7th June 2023
Ian Chapman
CEO and Publisher
Simon and Schuster UK
1st Floor
222 Gray’s Inn Road
London WC1X 8HB
Dear Mr Chapman
Agent Twister by Augar and Winstone
I posted my 8 November 2022 letter of complaint to Simon and Schuster on my website and I would not like to be accused of falsely accusing your authors of misrepresentation if, in fact, they are innocent of those charges. However, I cannot take that letter off the web or otherwise change my position because you have not given me any information that counters my charges.
In your letter of 24 March you say that Simon and Schuster are satisfied there is no misrepresentation in Agent Twister following review with the authors. They have not contested the source StB documents I refer to in my complaint, which is a fundamental issue given that Augar/Winstone have not provided in their book any references to support their assertions in four out of five instances I complained about (the fifth being referenced and reproduced in my letter of 8 November) and so I had to ascertain which documents they were referring to by using my own copy of the StB file.

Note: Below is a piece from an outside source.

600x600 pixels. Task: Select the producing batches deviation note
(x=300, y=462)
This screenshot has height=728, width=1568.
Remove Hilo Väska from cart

It seems then that we are all in agreement about the actual StB documents they and I refer to.
In your letter of 24 March you said I am entitled to disagree with Augar/Winstone’s conclusions however it must be obvious that we are not discussing here ‘conclusions’ but the misrepresentation of original StB documents. Clearly, a source document either says one thing or another and my complaint is based on the fact that where the StB documents themselves say ‘A’ the authors assert it says ‘B’. That’s not about ‘conclusions’ but about provable misrepresentation.
I must ask you to look again at my original letter of complaint, a copy of which is attached, and hand it to your legal department. Most books of this nature are put through a legal read-through and had that been done in this case I do not believe Augar/Winstone would have been able to get away with what they have written. Or perhaps Simon and Schuster no longer comply with usual publishing practice in having their books subjected to rigorous legal scrutiny. If you are going to accuse a person of treason then I think it incumbent upon you as publishers to check your facts.

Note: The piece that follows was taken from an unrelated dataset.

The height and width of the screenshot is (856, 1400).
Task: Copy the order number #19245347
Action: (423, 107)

‘Facts’ are what we are discussing in this correspondence, not ‘conclusions’. If your readers are subjected to factual inaccuracies they are going to be drawn into making inaccurate conclusions and that is a form of publishing abuse in my opinion.
We need to resolve this issue. Either Augar/Winstone are correct in their representation of the StB source documents or I am. We can’t both be right. If they can support their assertions in the five instances I refer to in my letter of 8 November 2022 with actual documents and verifiable referenced facts then I will take my accusations off-line. But if I am correct in my assertions then your book will need amending to accurately reflect the StB documentation.